> _Work request_
Reproduce, word for word, the records from the line containing "Identify the location" through the end of the records, leaving out the pictures.
* * *
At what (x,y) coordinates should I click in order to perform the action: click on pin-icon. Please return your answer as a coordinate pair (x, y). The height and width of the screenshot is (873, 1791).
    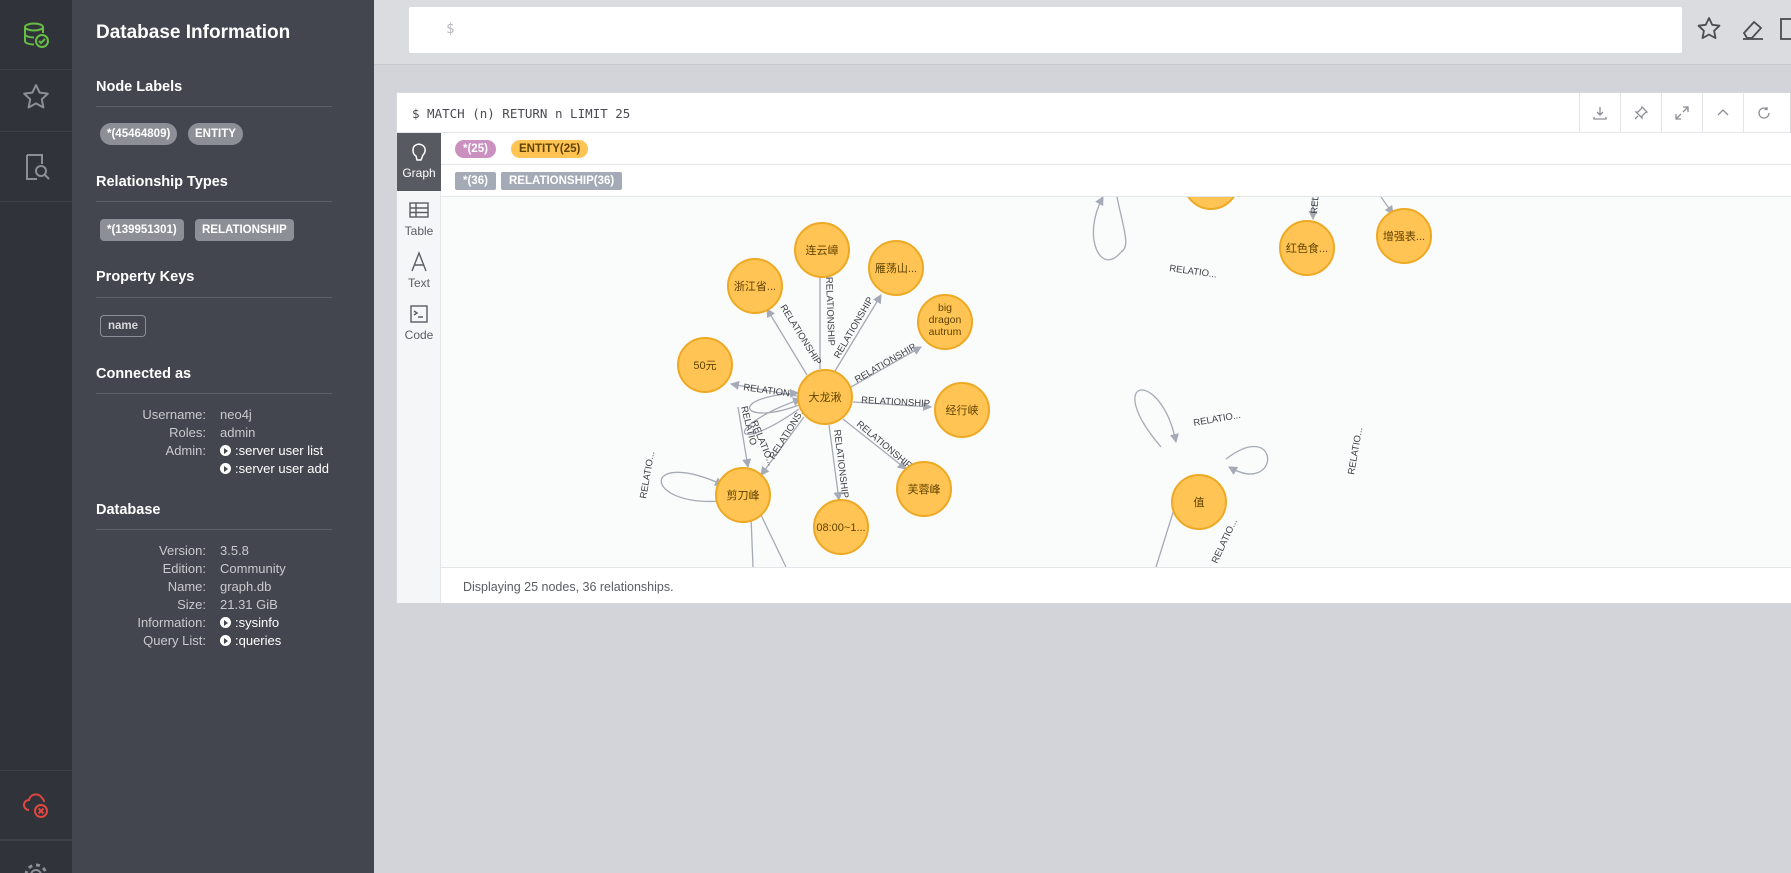
    Looking at the image, I should click on (1640, 113).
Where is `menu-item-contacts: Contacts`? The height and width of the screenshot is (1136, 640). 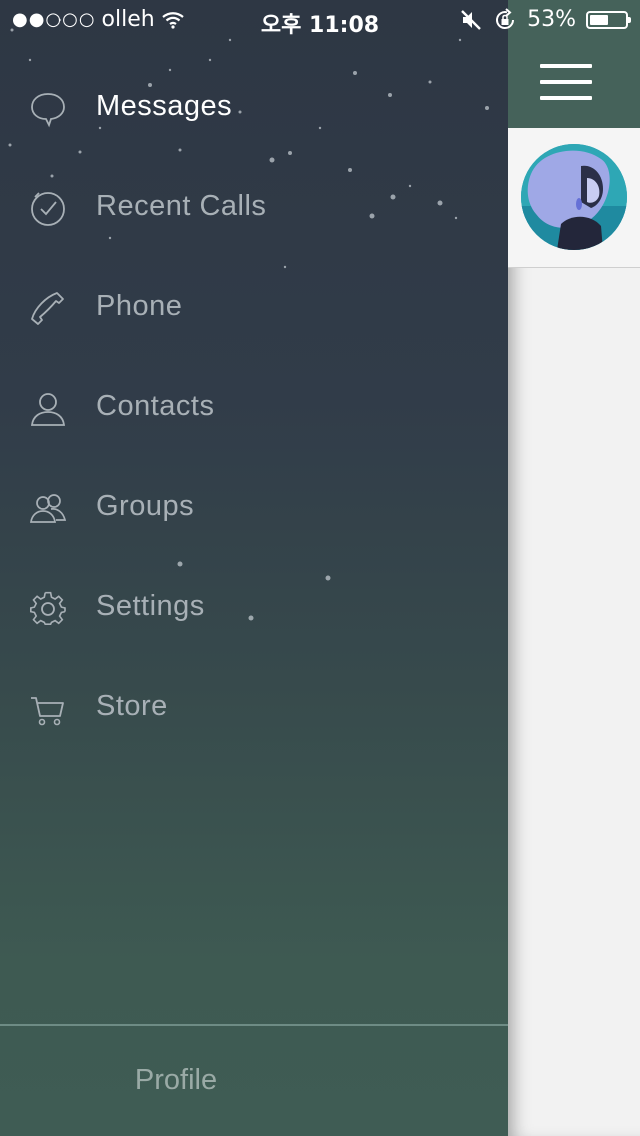 menu-item-contacts: Contacts is located at coordinates (254, 408).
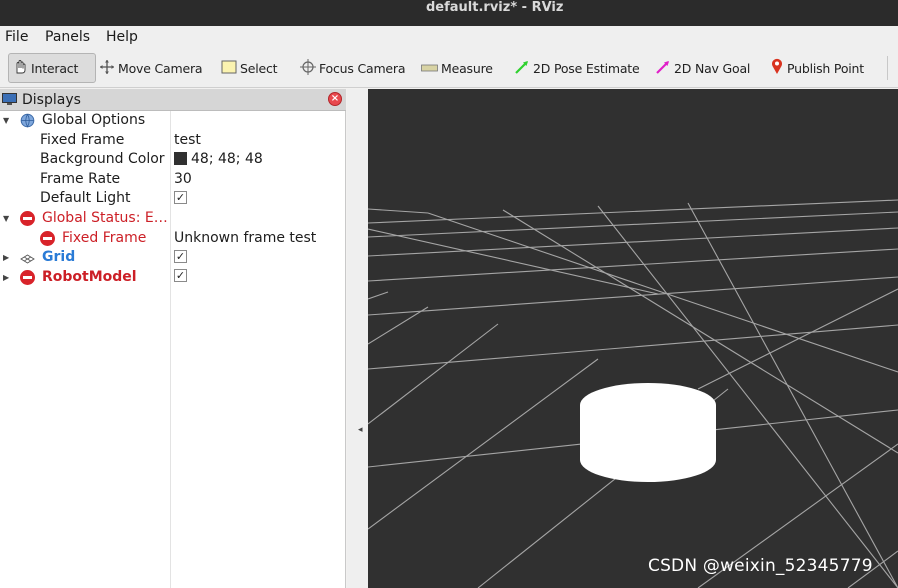  I want to click on measure-tool-button: Measure, so click(457, 68).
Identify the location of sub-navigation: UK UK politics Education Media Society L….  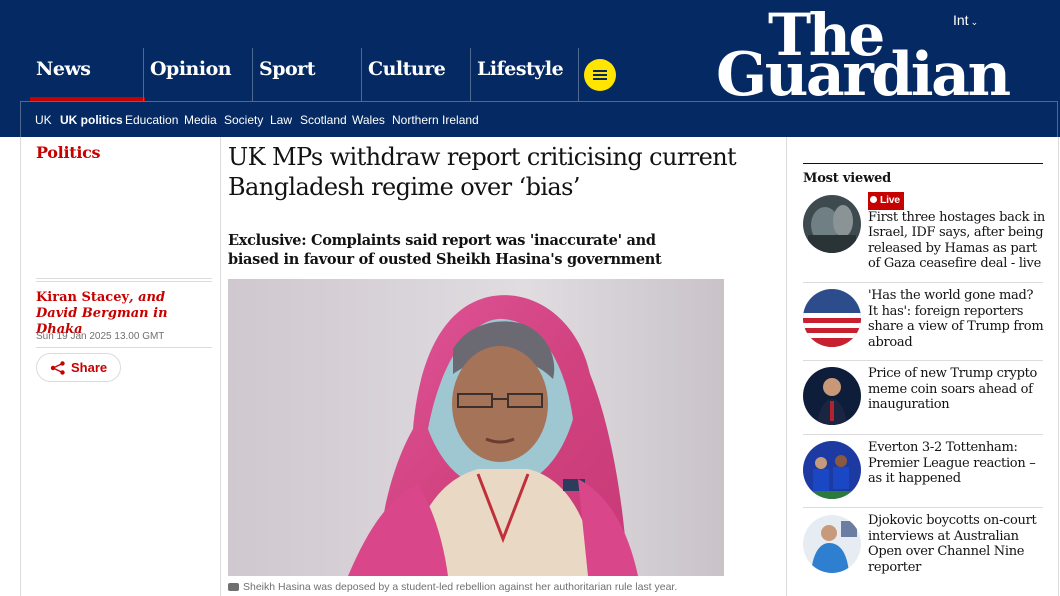
(539, 119).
* * *
> _Task answer_
Identify the location of sub-navigation: UK UK politics Education Media Society L….  
(539, 119).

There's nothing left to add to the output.